La découverte du groupe helvète Celtic Frost a-t-il été une source d’inspiration au début d’Obituary ?
Quand nous étions ado, le groupe Savatage était originaire du même coin que nous et leur musique nous a pas mal influencés. Ils ont été une vraie source de motivation, l’élément déclencheur qui nous a poussés, nous aussi, vers la musique heavy. Après, effectivement, on a commencé à écouter en boucle des groupes comme Celtic Frost ou Slayer qui avaient une approche musicale encore plus agressive et là on s’est dit : « Ah ouais, c’est vers cela que l’on veut tendre. Un truc vraiment brutal ! »
Lorsqu’un groupe de metal sonne un peu différemment que le courant auquel il est censé appartenir, on a cette fâcheuse tendance à lui coller une étiquette, créant, de fait, un sous-genre. Ne penses-tu pas que quel que soit le nom que l’on colle sur un groupe issu du heavy metal, les racines communes sont celles nées avec Black Sabbath à la fin des années 60 ?
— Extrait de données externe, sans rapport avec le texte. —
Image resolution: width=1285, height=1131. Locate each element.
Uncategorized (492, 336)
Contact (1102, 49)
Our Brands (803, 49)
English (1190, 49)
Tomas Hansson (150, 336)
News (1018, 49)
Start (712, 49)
Personnellement, j’écoute tant de styles musicaux différents qu’il est difficile de dire qu’il n’y a qu’une seule et même racine commune. Il est sûr effectivement que Black Sabbath étaient les pionniers du genre et que beaucoup de groupes de metal ont pris racines sur les bases posées par Ozzy et ses potes. Après, tu sais, même certains passages des Beatles étaient très rock et je pense que la suite n’a été qu’une progression qui, petit à petit, a amené la musique à défricher des territoires nouveaux, de plus en plus heavy. Aujourd’hui les groupes se lancent dans une surenchère technique et les compos tournent parfois à la démonstration là où nous, comme je te le disais, on a une approche beaucoup plus basique, un côté hommes des cavernes. C’est vrai qu’aujourd’hui dès qu’un groupe sonne un peu différemment que le genre auquel il est censé appartenir, on a cette fâcheuse tendance à lui coller une étiquette alors que pour moi tout ça, c’est du heavy metal et rien d’autre.
Si certains considèrent ta musique comme une synthèse de la violence, quelle est ta propre définition de la violence ?
La violence est, par définition, quelque chose que personne n’a envie de voir. À l’écoute, les gens peuvent penser que notre musique est violente et, forcément, dans un certain sens elle l’est. Mais elle ne reflète pas les hommes que nous sommes. Nous ne sommes pas violents, attirés par le satanisme ou ce genre de trucs. C’est un peu comme quand tu regardes un film d’horreur. Tu joues à te faire peur en sachant très bien que ce n’est qu’une fiction. Notre musique est perçue comme violente par certains et les paroles sont en adéquation avec ce son très lourd qui est le nôtre. Cela serait complètement absurde que mes paroles parlent des gens qui courent sur la plage ou de choses légères car il y aurait là un grand écart complètement stupide entre le fond et le forme. Il ne faut pas prendre mes textes noirs, agressifs au premier degré mais avoir un certain recul en se disant qu’ils sont juste la continuité de notre musique, rien de plus.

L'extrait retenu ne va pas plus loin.